WORK TASK ->
Leave out all pictures while you copy the lines exactly from the one with "Viewport: 1240px width, 912px height." through the last line of the listing.

DATA FOR ANALYSIS ->
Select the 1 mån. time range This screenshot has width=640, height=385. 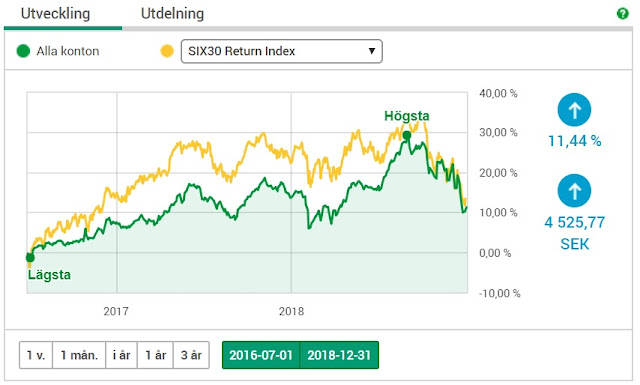pos(79,355)
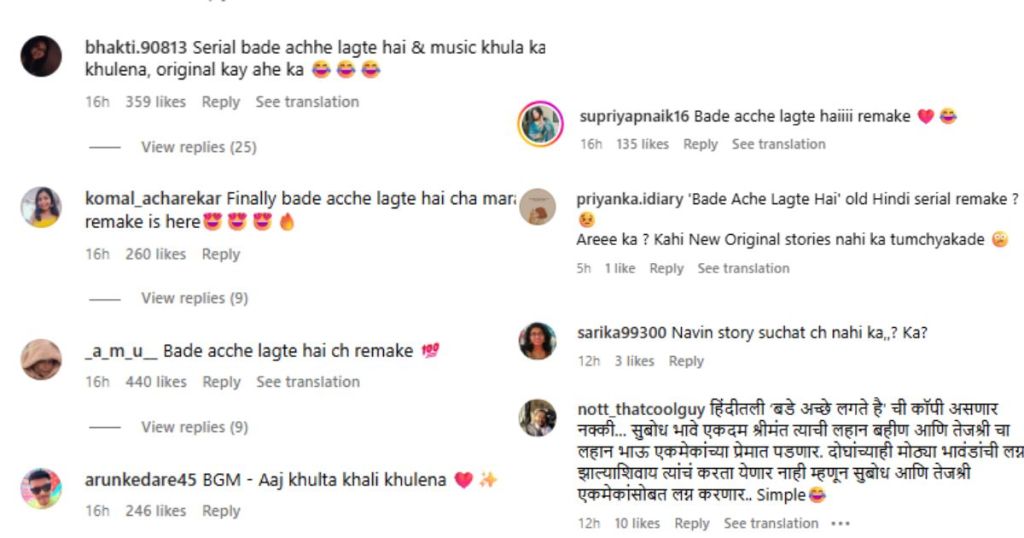Open more options on nott_thatcoolguy's comment
The height and width of the screenshot is (538, 1024).
pyautogui.click(x=840, y=524)
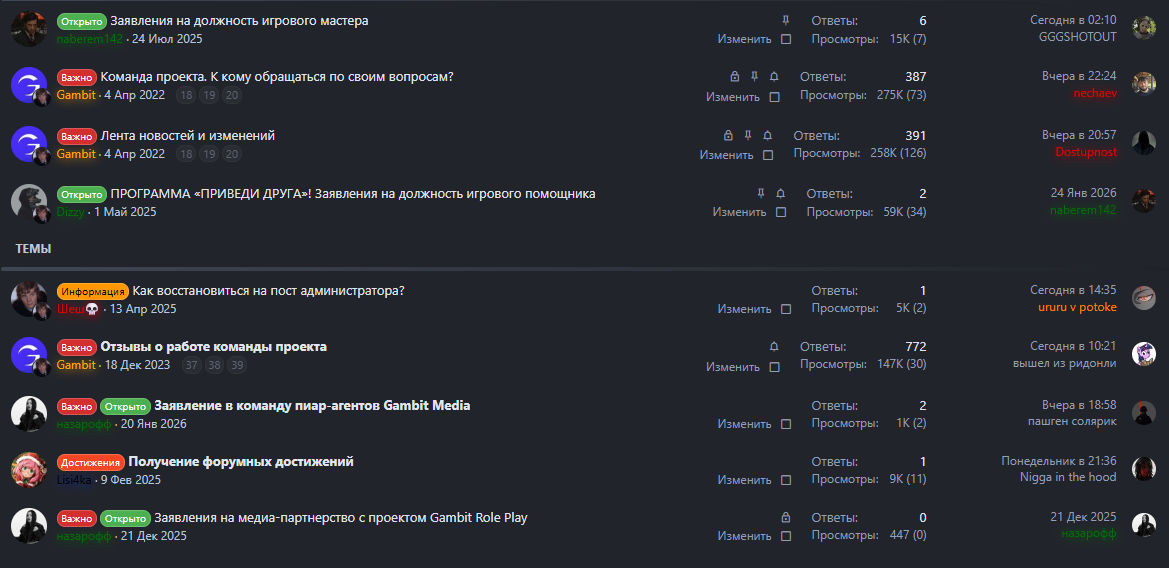1169x568 pixels.
Task: Click the pin icon in the 'Лента новостей и изменений' row
Action: (x=748, y=135)
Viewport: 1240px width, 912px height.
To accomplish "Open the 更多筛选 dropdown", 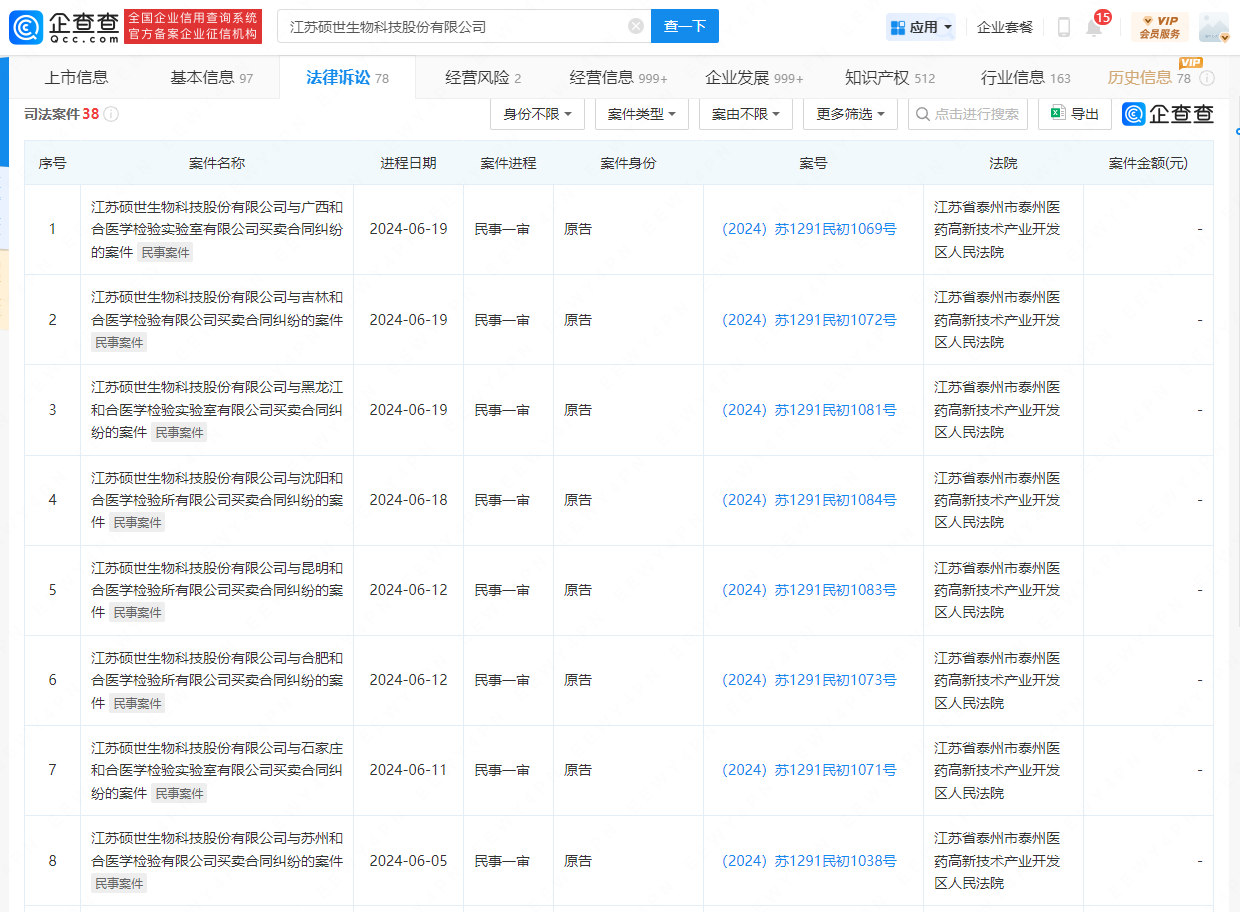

RESPONSE TO THE TASK ->
Viewport: 1240px width, 912px height.
To accomplish "Open the 更多筛选 dropdown", 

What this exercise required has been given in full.